- [TEXTE FOURNI]
● ● ● ● ●
16 septembre 2018

NADA KENTJANA : Euis


Offert par Philippe R. à Nantes le 14 août 2018
Réf : RBL-101 -- Édité par Bali en Indonésie en 1962
Support : 33 tours 25 cm
8 titres

Philippe a fait un peu de ménage dans ses disques et, dans quelques grands sacs prêts à partir, j'en ai trouvé plusieurs qui m'intéressaient, dont deux 25 cm indonésiens du début des années 1960. Comme la K-pop ou mon 45 tours cambodgien de Chhun-Vanna & Im-Song-Soeum, ces disques tentent de façon intéressante d'associer sons "occidentaux" de pop et de rock et musiques locales.
L'autre disque, très bien également, est de Lies Embarsari & Zaenal Combo (on peut en écouter un extrait ici), mais j'ai choisi de vous présenter ce premier album de l'Orchestre Nada Kentjana. Les deux formations sont originaires de l'Ouest de l'île de Java, une région dont la capitale est Bandung et dont les habitants parlent principalement le sundanais.
Il y des notes de pochette assez détaillées au dos du disque. J'ai pris la peine de les recopier et de les faire traduire en anglais, puis en français. Comme souvent sur les disques de cette époque, c'est plus gentillet qu'informatif, mais voilà ce que ça donne :
"Au début de 1961, dans la ville de Bandung, s'est tenue une fête musicale des plus animées. Le programme de cette soirée était composé de trois orchestres. L’orchestre d’Eddy Karamoy, l’orchestre d'Idris Sardi, venu spécialement de Djakarta, et l’orchestre Nada Kentjana, déjà reconnu et apprécié par la population de Bandung. Outre le jeu de violon d'Idris Sardi, les passages de guitare d'Eddy ont imprégné et animé l’ambiance de l’immeuble Nusantara, rempli de spectateurs, et les jeunes joueurs de la Ville des Fleurs, l'Orchestre Nada Kentjana, qui ont chanté des chansons spécifiquement sundanaises, ont captivé le public et remué de vieux souvenirs.
Les chansons qu'ils chantent sont anciennes, des chansons populaires du Priangan, comme Ungang angge, Tongtolang Nangka, Ajang Gung, Toketjang, Tilil Dog Tjelentong et Leui Leuleujang. L'Orchestre Nada Kentjana les mélangent et les retravaillent pour en donner une version musicale qui correspond au goût du jour.
Les parents et ceux qui viennent de la région du Priangan sont d'abord surpris quand ils entendent la chanson, et ensuite cela leur rappelle des souvenirs d'enfance, et toute la chaleur de la famille et des voisins.
L’une des nouvelles chansons qui a conquis le cœur des jeunes est Euis. Lagunja peut facilement être amusant et réaliste. Pendant 4 à 5 semaines, la chanson Euis a occupé la première place et les fans ont réclamé en masse cette chanson qui a été le choix du public dans l'émission musicale diffusée par le studio RRI de Bandung.
● ● ● ● ●
- [FICHES STOCKÉES]
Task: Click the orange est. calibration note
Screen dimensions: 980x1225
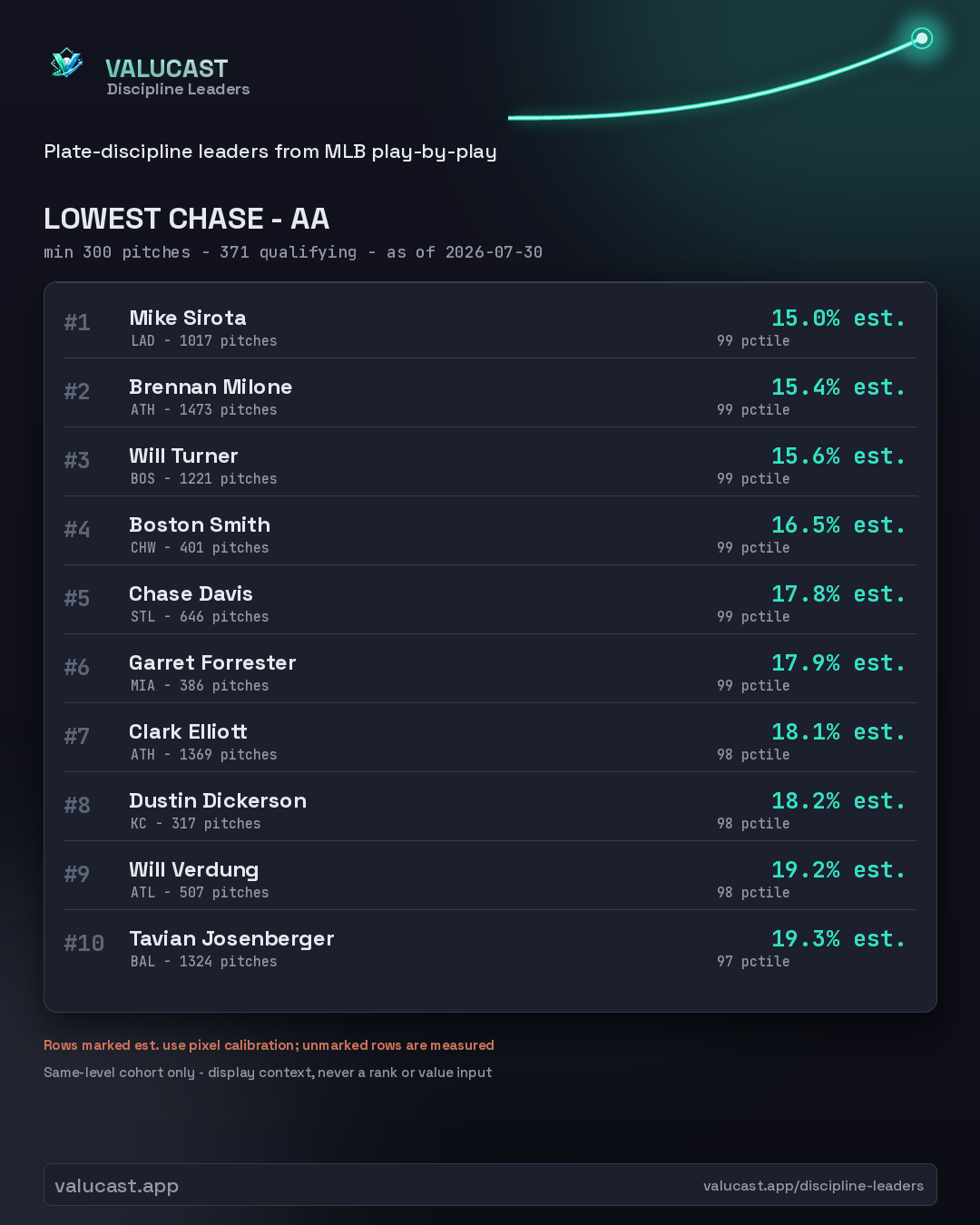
● ● ● ● ●
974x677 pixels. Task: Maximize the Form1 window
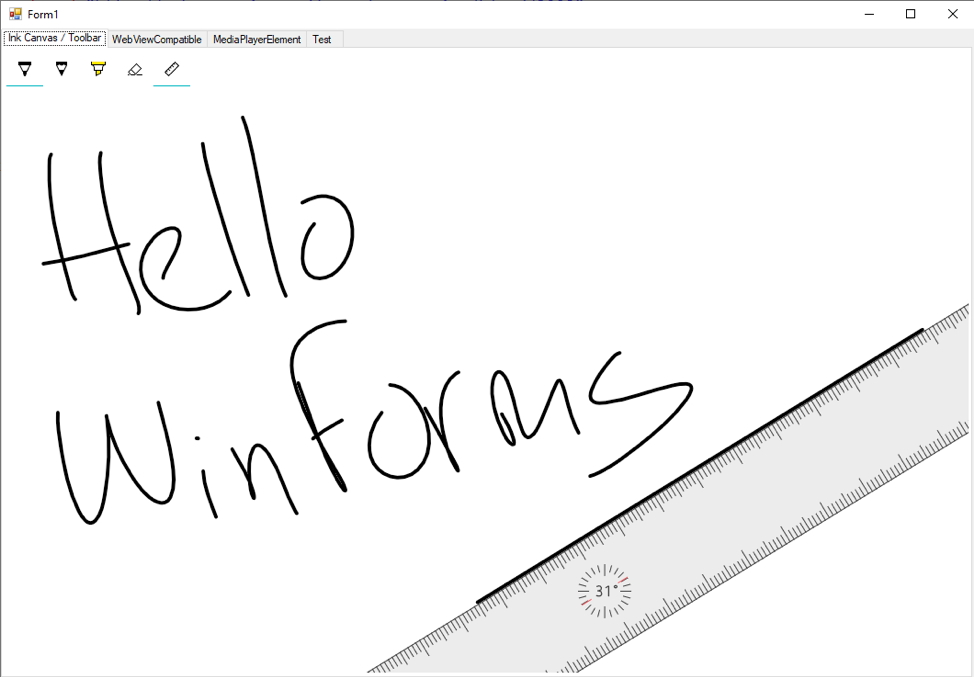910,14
● ● ● ● ●
- [OBJECTIF ÉNONCÉ]
Poursuivez le texte sur le 33 tours Euis de l'Orchestre Nada Kentjana après sa dernière phrase.

- [RÉPONSE ATTENDUE]
Anna Susanti, Atun et Mamah sont les trois chanteuses qui entourent et animent l'Orchestre Nada Kentjana, avec l'aide du chœur Prianja. Tous, y compris le chef Moch. Jassin, sont en formation. Certains sont inscrits dans l'une des facultés de Bandung, d'autres sont encore au lycée.
Le LP Euis qui est devant vous maintenant est le premier enregistré par l'Orchestre Nada Kentjana. Ses titres sont déjà bien connus de ceux qui écoutaient souvent les émissions de RRI BANDUNG et de Radio AURI à Djakarta.
Bonne écoute."
C'est dans une thèse soutenue en 2014 par Indra Ridwan à l'Université de Pittsburgh que j'ai trouvé le plus d'informations sur Nada Kentjana. Le mémoire s'intitule The art of the arranger in Pop Sunda, Sundanese popular music of West Java, Indonesia.
On y trouve cette définition, "Pop Sunda is modern commercial popular music in the Sundanese language accompanied by primarily Western instruments. The music blends traditional Sundanese and Western musical elements.", et, page 38, un chapitre entier sur Mohammad Jassin, fondateur, chef, arrangeur et guitariste de Nada Kentjana.
On apprend notamment que le groupe a enregistré 52 titres entre 1961 et 1965, dont 60 % de chansons pour enfants ("Their repertoire consisted mainly of Sundanese children’s songs, arranged and performed in a new style following music trends popular at that time.").
Initialement, le groupe s'appelait Golden String, mais, suivant la politique du Président Soekarno instruction de privilégier les références indonésiennes plutôt qu'occidentales dans la culture, le groupe a traduit son nom.
Comme indiqué dans les notes de pochette, le groupe était composé de jeunes en formation. Quand il a eu fini ses études en 1965, Mohammad Jassin a délaissé la musique pour sa carrière d'ingénieur en hydraulique.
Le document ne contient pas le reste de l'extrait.